Frédéric Weis’ adverse association with Team USA Basketball took another dive Sunday when the former French national team player said he wants Joel Embiid to be banned from France for choosing to play from the U.S. rather than France in the upcoming Olympics, which will be hosted in Paris.
Weis — who has been immortalized for being on the wrong side of Vince Carter’s “dunk of death” in the 2000 Olympics — said on his radio show at the French station RMC that he has “hate” for Embiid for spurning the French team and that he considers the Philadelphia 76ers center to be “a dirty guy.”
“I consider this boy a great player as much as he is a dirty guy. I hate him for the things that he did,” Weis said. “I think he doesn’t have any respect for France and also for all the people who are asking for a French passport and don’t get it. And under the pretext that he is a great athlete, he got it. I find it scandalous, I find it embarrassing. I don’t care about his excuses, cause they are his words, and his words mean nothing.”
Embiid, who was born and raised in Cameroon before moving to the U.S. in high school, had expressed interest in playing for France as far back as 2018, when he told French newspaper L’Équipe his first choice for international play at the time was Cameroon, but France and the U.S. were options. Embiid has family in the country, but he has never lived in France.
The 2022-23 NBA MVP has never played on the international stage and has insisted that he never told Team France anything different from that newspaper quote. But Boris Diaw, the general manager of the French men’s team, told The Athletic in 2023 that Joel told him he wanted to play for France.
“Joel came to us and said that he wanted to play international basketball, he said he wanted to win, and he said he wanted to play for France and he wanted to win with France,” Diaw said. “So we listened to him.”
A spokesman for Embiid said he never asked for citizenship, but was granted a passport in 2022 anyway. Reports of a letter Embiid sent to French President Emmanuel Macron have surfaced, in which Embiid is alleged to have said, “I wish to take steps to obtain French naturalization and thus be able to be selected with the Blues. I therefore do not wish to play for any other national team.”
For Embiid’s perceived betrayal, Weis jokingly suggested Embiid should be banned from entering France.

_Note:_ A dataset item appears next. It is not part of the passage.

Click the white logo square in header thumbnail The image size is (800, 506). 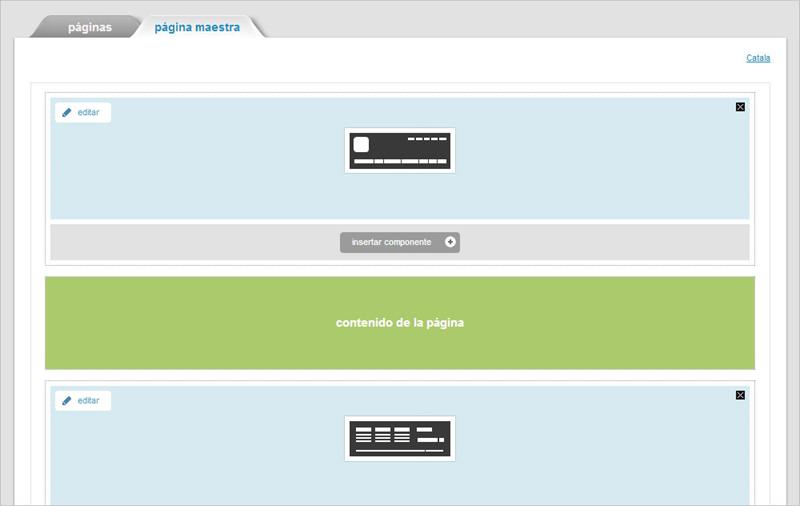click(361, 144)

“I would take away from him the French nationality and I would ban him from entering France. You will not play in the Olympics,” Weis said. “You will come to the airport with Team USA and we will say, ‘You don’t have the right to enter the territory, go to your home. You are Cameronian, you are American, you are not French, go away.’”
Weis, who won an Olympic silver medal in 2000 and was a first-round pick of the New York Knicks in 1999, accused Embiid of taking a shortcut to winning a gold medal.
Embiid was a headlining name on Team USA’s roster announcement on April 17, and he’ll join a list of legendary big men who played for the U.S. as naturalized citizens, including Hakeem Olajuwon, Patrick Ewing and Tim Duncan. The reigning MVP has said he wants to represent Team USA to win gold in honor of his son’s home country.
While Weis’ Sunday comments suggested harbored bitterness against the national team that stained his reputation, the now 46-year-old seven-footer told ESPN in 2015 that he doesn’t have any regrets about the infamous posterization from that 2000 dunk.
“Sadly for me, I was on the video, too,” Weis said at the time. “I learned people can fly.”